Thousands of patients left waiting months for treatment at Doncaster and Bassetlaw Teaching Hospitals

Thousands of patients left waiting months for treatment at Doncaster and Bassetlaw Teaching Hospitals were still in limbo at the end of October, the latest figures reveal.

By Tommy Lumby
Thursday, 9th January 2020, 4:10 pm
Campaigners say the waiting times at 'unacceptable'
Campaigners say the waiting times at 'unacceptable'

The Patients Association says long waits can be unbelievably stressful, and blames a "familiar cocktail" of underfunding, poor planning and higher demand for increased waiting times.

According to NHS rules, anyone referred by their doctor for non-urgent consultant-led care should start treatment within 18 weeks.

But NHS England statistics show that 4,151 patients due to be treated at Doncaster and Bassetlaw Teaching Hospitals NHS Trust had been waiting longer than that at the end of October – 13% of those on the waiting list.

It means the trust is falling short of the NHS’s target for the 18-week threshold to be met in at least 92% of cases.

Of those not seen in time, 258 had waited more than 36 weeks , while one had still not started treatment after a year.

The figures quoted only cover those still waiting to start treatment, and do not account for how long patients who started treatment waited.

Across England, 85% of patients waiting to start treatment at the end of October had been doing so for 18 weeks or fewer – below the target.

Lucy Watson, chairwoman of the Patients Association, said that longer waits for patients were "unacceptable".

She added: "The rising trend in waiting times is very clearly attributable to the familiar cocktail of sustained NHS underfunding, poor planning and stewarding of the NHS workforce, and rising levels of patient need linked to demographic change.”

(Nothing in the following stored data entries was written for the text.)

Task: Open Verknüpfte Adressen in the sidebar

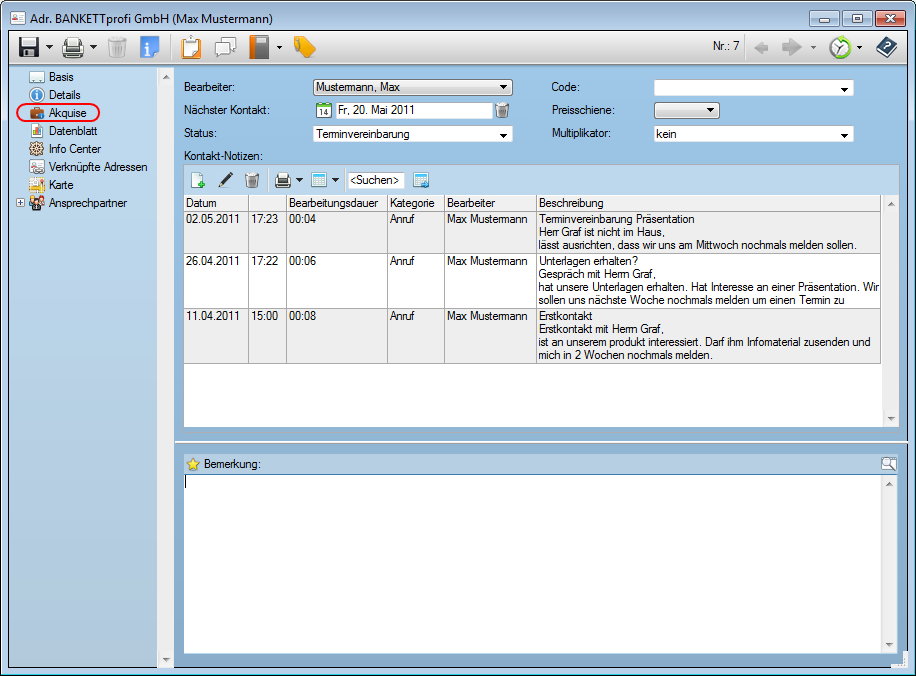Action: pos(97,167)
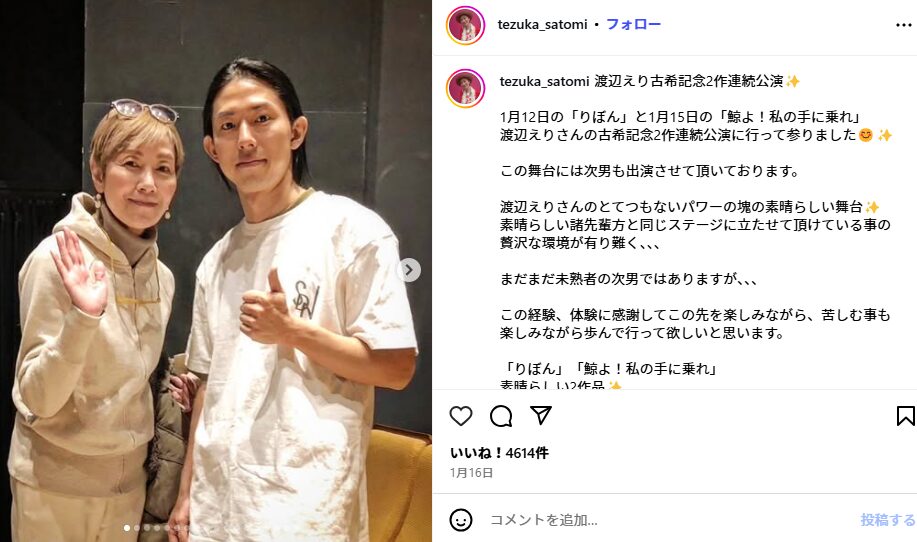This screenshot has width=917, height=542.
Task: Follow tezuka_satomi with フォロー link
Action: (x=633, y=24)
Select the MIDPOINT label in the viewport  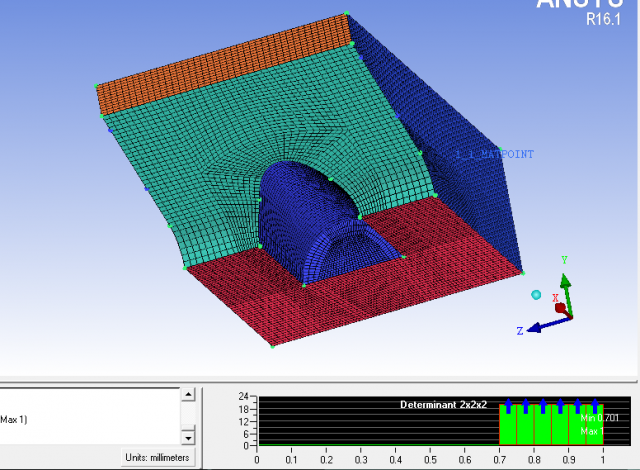click(x=494, y=155)
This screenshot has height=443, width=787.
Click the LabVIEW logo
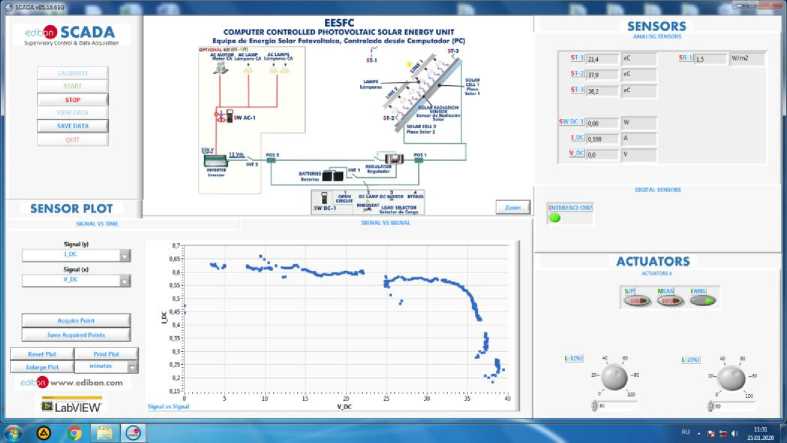point(71,404)
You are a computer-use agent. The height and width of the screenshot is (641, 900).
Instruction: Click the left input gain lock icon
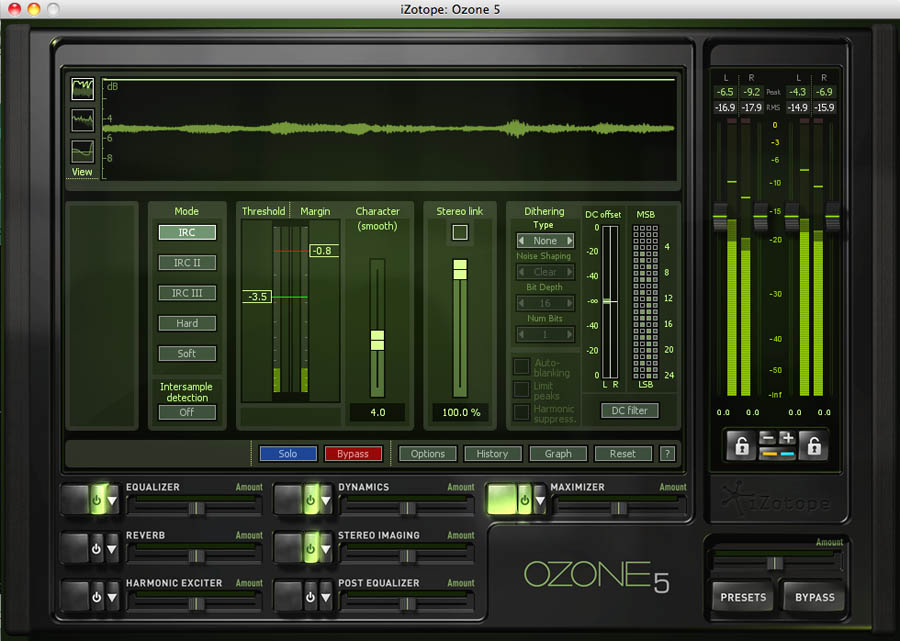click(741, 446)
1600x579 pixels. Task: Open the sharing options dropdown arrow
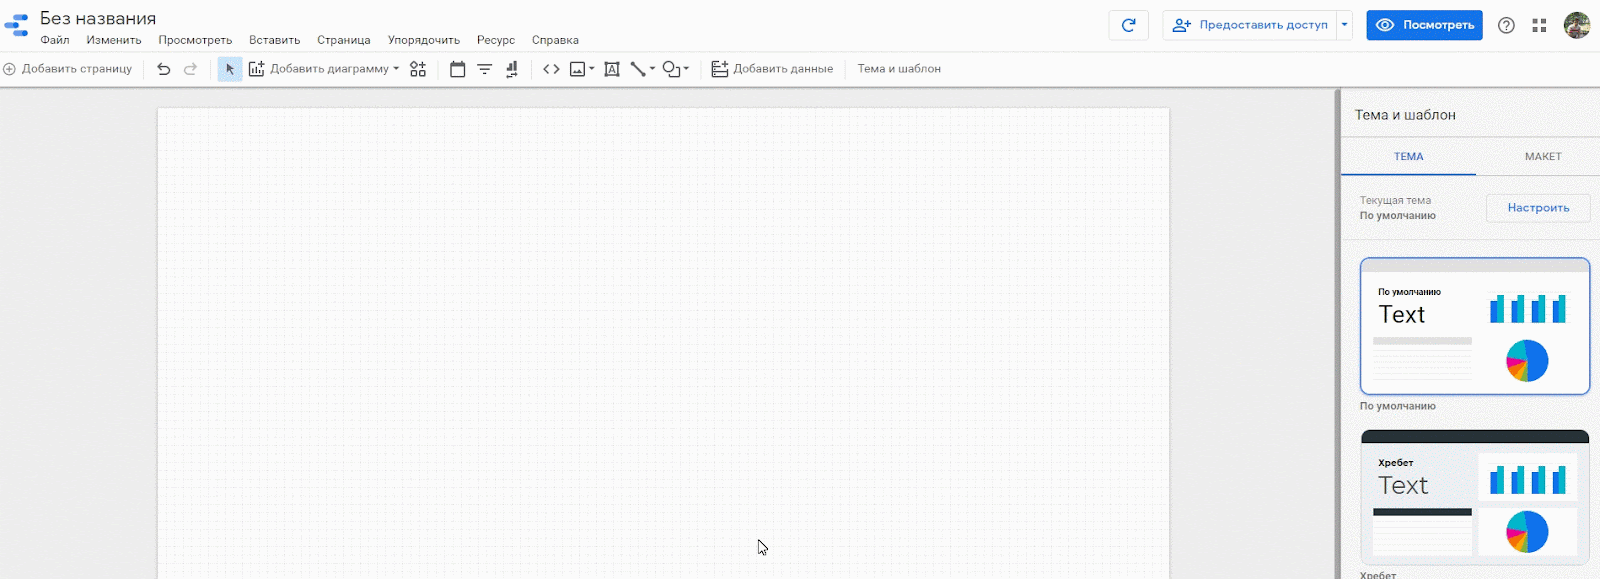tap(1345, 25)
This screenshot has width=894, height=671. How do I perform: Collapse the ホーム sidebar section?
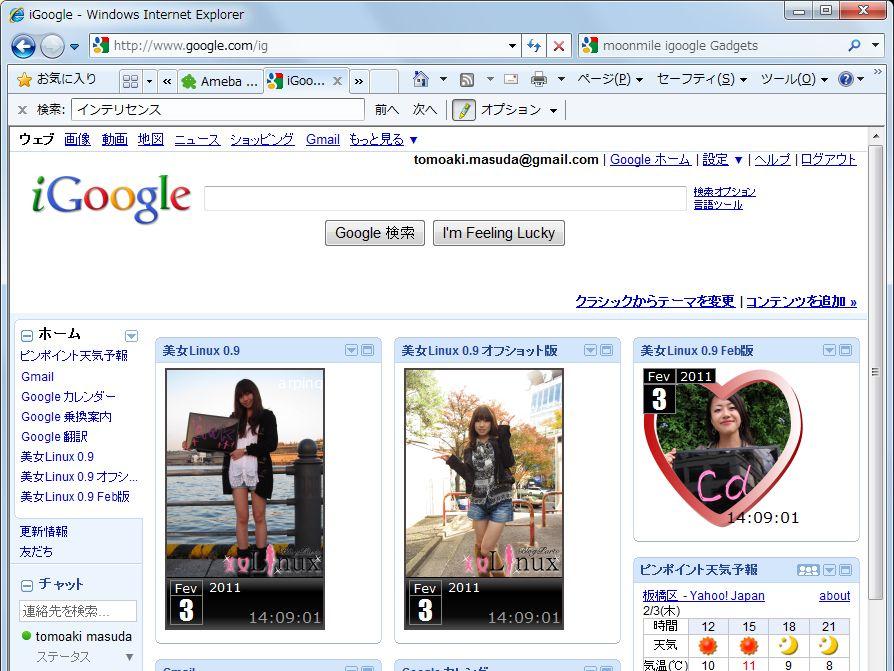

Professor Andrew Goddard, president of the Royal College of Physicians, said that while targets can drive improvement, they would be hard to achieve without a "much-needed injection" of staff.

A Department of Health and Social Care spokeswoman said there are 19,300 more doctors on wards than in 2010.

She added that the government is funding an extra 1,500 university places for future doctors alongside "ambitious" plans to increase the NHS workforce, backed by increased funding worth £33.9 billion extra a year by 2023-24.

Rebecca Joyce, Chief Operating Officer at Doncaster and Bassetlaw Teaching Hospitals, said: “The trust has developed plans which focus on increasing outpatient, diagnostic and theatre capacity to help improve waiting times for our patients. These plans include the provision of additional clinics and operating lists, supported by the recent recruitment of new staff in a number of specialties.

“The trust is also working with local GP practices and its partner organisations across South Yorkshire and Bassetlaw to redesign patient pathways to improve care and reduce waiting times for patients.

“Our teams are working tirelessly to ensure that care is provided to our patients in a safe and timely manner and to improve our performance against the 92% standard of patients treated within 18 weeks following GP referral by March 2020.”